Blackthorne stared at Mariko but she avoided his eyes, so he looked again at Yabu.  ‘Could I leave tomorrow?’

‘Yes, if you want to.’  Yabu added, ‘About these men.  They’re all ronin.  All from the northern provinces.  They’ve all agreed to swear eternal allegiance to you and your seed.  All are good warriors.  None has committed a crime that could be proved.  All became ronin because their liege lords were killed, died, or were deposed.  Many fought on ships against wako.’  Yabu smiled in his vicious way.  ‘Some may have been wako—you understand ‘wako? ‘

‘Yes, Sire.’

‘Those who are bound are probably bandits or wako.  They came forward as a band and volunteered to serve you fearlessly in return for a pardon for any past crimes.  They’ve sworn to Lord Noboni who handpicked all these men for you on Lord Toranaga’s orders—that they’ve never committed any crime against Lord Toranaga or any of his samurai.  You can accept them individually, or as a group, or refuse them.  You understand?’
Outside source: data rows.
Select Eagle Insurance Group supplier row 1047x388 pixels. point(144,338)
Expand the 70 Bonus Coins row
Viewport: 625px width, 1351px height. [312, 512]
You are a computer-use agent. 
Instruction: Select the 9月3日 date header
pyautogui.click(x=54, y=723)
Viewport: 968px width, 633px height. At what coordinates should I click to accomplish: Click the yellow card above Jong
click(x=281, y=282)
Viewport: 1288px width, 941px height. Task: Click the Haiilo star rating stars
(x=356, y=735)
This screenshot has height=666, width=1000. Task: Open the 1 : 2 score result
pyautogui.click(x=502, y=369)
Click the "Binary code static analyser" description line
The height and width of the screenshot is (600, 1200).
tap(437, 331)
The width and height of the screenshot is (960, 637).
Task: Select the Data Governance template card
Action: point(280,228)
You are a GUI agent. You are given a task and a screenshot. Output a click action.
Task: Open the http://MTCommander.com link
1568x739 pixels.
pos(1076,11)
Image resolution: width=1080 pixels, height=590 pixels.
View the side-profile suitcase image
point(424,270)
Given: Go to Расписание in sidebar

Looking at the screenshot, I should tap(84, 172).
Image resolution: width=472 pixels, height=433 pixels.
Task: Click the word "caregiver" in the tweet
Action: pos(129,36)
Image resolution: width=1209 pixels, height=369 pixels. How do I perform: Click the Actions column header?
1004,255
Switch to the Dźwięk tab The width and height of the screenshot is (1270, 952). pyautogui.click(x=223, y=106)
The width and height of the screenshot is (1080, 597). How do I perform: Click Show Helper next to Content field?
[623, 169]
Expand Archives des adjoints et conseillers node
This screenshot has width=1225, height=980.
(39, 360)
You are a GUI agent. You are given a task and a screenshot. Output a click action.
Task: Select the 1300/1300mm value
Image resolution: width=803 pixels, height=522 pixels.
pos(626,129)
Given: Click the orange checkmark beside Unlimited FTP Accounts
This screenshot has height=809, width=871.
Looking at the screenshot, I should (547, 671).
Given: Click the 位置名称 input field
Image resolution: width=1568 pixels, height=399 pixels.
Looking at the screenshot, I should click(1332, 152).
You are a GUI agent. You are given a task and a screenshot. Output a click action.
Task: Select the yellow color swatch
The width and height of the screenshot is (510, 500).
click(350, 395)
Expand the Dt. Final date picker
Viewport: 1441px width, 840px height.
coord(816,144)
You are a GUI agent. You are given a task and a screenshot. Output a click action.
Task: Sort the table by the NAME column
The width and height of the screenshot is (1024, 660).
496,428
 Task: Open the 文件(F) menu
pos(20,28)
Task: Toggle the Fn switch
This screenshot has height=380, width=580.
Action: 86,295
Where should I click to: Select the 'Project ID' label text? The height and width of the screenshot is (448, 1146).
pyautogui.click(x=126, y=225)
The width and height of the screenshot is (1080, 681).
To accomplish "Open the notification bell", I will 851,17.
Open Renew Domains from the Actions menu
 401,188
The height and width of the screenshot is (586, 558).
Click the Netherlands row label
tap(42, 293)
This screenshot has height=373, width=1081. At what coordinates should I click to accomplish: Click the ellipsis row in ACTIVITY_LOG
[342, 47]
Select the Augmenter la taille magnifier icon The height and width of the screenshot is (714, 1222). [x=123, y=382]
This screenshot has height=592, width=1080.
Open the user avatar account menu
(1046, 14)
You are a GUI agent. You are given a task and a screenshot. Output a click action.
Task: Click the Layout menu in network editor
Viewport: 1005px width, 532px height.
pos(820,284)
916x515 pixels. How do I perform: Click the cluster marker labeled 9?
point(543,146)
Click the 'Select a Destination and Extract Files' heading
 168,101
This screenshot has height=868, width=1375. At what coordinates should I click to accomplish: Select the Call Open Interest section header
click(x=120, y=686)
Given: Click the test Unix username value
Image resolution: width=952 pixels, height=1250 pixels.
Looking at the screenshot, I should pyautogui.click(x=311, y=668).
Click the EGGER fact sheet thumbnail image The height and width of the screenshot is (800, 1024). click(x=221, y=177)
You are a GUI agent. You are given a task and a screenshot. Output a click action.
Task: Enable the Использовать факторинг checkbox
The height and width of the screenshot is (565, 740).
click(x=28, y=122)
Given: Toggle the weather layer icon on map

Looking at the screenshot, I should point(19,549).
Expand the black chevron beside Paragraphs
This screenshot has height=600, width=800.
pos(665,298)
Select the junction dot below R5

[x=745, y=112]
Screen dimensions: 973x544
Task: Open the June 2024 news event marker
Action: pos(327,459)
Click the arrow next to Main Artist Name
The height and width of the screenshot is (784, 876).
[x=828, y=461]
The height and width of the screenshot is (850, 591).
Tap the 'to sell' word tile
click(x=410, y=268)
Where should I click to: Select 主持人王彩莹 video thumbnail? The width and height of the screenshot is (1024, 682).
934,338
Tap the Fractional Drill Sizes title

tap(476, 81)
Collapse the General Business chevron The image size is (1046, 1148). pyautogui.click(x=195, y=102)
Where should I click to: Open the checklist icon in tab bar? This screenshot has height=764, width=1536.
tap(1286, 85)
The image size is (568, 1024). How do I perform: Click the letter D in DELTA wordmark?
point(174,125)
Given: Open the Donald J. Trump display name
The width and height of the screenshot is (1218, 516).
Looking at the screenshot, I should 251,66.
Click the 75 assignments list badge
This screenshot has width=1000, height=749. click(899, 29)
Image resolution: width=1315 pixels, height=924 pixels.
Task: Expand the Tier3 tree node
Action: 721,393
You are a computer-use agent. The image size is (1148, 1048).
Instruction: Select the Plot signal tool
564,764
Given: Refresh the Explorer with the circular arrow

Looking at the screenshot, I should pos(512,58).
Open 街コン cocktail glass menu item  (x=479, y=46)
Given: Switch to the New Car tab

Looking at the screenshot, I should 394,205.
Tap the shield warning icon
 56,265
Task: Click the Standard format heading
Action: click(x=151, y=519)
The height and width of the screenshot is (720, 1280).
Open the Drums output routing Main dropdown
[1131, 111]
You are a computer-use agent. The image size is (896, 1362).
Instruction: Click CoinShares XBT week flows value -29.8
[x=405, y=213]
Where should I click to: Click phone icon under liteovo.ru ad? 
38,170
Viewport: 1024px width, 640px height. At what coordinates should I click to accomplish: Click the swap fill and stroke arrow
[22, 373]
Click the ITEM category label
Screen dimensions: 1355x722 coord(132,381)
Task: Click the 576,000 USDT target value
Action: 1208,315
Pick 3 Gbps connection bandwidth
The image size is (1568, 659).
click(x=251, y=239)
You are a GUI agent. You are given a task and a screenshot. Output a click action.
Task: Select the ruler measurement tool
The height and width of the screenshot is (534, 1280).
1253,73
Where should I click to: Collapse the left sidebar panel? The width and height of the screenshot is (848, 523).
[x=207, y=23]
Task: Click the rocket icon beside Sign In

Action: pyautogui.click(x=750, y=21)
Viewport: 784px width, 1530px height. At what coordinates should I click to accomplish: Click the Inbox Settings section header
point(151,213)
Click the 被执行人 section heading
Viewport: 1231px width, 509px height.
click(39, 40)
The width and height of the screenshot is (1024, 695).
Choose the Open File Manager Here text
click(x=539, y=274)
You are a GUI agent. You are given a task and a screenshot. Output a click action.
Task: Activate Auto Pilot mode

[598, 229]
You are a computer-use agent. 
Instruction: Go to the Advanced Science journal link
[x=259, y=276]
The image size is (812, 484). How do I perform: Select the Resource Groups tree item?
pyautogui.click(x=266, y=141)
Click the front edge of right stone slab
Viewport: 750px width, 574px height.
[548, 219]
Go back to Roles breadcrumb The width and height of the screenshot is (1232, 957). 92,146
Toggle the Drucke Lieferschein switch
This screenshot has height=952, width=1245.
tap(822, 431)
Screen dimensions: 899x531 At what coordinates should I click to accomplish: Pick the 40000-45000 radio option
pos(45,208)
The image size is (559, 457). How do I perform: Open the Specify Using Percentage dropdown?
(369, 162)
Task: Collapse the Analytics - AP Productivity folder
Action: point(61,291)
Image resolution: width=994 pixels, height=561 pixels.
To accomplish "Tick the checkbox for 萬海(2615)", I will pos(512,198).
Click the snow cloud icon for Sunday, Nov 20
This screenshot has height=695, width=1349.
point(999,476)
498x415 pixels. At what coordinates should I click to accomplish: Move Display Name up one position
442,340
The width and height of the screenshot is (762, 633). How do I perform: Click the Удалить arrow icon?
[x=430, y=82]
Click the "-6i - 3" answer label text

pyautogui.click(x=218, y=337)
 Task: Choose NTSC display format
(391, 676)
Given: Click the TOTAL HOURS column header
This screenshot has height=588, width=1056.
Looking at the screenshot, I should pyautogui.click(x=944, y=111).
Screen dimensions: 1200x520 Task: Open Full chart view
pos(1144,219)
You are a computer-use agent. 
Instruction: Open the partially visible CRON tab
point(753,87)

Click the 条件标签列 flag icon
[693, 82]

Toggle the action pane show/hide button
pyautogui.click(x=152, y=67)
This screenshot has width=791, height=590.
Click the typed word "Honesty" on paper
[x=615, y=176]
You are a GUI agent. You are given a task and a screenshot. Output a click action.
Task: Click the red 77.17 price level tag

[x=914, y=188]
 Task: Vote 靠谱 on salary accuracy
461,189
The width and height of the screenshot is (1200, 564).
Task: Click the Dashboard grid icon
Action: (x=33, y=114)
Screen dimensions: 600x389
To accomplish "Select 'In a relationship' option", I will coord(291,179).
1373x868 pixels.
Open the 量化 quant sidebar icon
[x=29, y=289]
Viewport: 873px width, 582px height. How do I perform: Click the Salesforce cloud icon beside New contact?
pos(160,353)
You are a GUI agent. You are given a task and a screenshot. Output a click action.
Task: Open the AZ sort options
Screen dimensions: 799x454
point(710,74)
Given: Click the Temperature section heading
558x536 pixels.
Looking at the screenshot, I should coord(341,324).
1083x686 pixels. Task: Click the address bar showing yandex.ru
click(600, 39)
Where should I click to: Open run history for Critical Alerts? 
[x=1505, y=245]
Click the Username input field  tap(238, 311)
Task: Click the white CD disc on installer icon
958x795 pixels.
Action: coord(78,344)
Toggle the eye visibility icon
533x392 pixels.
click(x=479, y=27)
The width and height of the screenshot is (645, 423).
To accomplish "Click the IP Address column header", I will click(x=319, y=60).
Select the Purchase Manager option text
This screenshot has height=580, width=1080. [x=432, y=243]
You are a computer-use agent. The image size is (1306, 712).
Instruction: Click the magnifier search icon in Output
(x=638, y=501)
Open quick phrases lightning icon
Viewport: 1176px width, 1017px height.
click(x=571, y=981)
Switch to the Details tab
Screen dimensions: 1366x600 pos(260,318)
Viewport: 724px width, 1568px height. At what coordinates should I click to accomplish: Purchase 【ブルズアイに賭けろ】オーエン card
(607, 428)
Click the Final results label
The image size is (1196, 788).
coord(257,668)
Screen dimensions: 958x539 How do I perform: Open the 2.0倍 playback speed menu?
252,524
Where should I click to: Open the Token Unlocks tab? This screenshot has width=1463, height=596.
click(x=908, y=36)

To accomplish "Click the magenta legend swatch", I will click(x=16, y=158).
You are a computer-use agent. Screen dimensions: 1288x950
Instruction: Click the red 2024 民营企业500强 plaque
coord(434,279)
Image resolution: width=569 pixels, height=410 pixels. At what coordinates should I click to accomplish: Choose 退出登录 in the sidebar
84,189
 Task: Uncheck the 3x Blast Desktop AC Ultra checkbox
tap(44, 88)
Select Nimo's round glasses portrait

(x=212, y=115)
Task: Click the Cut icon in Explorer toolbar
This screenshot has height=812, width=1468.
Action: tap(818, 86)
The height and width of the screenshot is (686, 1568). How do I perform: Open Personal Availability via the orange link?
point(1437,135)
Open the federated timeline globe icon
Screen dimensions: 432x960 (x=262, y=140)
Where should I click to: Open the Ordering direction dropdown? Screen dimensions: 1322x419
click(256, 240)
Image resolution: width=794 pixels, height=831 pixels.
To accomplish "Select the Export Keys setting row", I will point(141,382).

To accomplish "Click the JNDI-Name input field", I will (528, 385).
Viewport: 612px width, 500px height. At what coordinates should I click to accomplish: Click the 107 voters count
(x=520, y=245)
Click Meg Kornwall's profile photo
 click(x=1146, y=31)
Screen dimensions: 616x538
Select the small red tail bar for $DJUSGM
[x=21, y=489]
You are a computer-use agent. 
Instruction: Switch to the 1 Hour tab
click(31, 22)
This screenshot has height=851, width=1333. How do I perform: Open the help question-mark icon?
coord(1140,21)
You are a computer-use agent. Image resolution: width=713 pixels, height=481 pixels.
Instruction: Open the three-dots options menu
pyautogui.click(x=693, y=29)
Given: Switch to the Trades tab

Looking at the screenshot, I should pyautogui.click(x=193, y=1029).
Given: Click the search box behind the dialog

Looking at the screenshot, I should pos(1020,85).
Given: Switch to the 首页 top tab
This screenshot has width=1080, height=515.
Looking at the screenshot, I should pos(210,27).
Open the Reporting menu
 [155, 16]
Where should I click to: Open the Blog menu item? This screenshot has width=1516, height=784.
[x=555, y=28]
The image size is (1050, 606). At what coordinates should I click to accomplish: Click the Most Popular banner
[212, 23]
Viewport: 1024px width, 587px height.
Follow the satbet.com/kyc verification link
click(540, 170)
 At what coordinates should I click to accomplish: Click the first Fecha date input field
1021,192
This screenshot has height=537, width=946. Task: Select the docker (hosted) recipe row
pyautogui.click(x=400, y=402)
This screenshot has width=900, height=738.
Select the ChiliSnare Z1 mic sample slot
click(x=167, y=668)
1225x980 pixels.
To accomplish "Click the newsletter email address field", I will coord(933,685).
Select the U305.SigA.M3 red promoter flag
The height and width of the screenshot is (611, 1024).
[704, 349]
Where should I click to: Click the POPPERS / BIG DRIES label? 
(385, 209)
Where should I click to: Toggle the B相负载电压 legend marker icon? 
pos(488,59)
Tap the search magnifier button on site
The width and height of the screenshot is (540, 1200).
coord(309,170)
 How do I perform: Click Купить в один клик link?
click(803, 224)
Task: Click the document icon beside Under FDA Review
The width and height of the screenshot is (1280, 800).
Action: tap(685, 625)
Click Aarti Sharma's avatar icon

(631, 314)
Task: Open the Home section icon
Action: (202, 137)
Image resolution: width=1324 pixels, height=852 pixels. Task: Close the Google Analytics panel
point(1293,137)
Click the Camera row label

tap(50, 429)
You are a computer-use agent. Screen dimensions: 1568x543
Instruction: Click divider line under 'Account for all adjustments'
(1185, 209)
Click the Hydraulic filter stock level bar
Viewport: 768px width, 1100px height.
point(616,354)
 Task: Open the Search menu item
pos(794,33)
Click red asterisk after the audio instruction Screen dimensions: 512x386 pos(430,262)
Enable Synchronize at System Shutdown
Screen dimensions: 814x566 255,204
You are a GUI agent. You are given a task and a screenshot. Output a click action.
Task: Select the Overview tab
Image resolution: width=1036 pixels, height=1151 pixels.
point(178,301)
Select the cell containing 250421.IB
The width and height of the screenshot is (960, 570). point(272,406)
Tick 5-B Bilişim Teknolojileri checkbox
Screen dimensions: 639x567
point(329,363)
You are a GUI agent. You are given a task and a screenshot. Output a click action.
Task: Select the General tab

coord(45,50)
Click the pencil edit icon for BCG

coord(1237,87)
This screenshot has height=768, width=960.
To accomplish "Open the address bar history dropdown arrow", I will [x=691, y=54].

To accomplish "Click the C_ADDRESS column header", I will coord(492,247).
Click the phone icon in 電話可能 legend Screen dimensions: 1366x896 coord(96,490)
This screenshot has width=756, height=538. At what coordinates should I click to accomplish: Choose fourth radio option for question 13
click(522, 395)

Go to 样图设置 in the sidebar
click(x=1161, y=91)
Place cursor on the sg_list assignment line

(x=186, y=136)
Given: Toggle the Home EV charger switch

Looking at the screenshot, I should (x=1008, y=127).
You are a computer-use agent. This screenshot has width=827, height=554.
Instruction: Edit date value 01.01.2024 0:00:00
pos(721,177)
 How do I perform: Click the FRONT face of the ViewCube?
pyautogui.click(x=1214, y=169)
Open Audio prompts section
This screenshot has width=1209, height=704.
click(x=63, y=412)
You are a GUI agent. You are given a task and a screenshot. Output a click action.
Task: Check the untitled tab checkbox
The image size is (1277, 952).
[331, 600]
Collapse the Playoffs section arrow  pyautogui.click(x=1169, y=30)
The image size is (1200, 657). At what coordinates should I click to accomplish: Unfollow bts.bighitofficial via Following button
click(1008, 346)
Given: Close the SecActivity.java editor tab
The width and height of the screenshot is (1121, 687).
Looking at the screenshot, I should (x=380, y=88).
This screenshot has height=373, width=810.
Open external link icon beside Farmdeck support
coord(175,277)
‘I can refuse any of them?’

‘Why should you do that?’ Yabu asked.  ‘Lord Noboru picked them carefully.’

‘Of course, so sorry,’ Blackthorne told Yabu wearily, conscious of the daimyo‘s growing ill humor.  ‘I quite understand.  But those who are bound—what happens if I refuse them?’

‘Their heads will be hacked off.  Of course.  What’s that got to do with anything?’

‘Nothing.  So sorry.’

‘Follow me.’  Yabu stalked over to the litter.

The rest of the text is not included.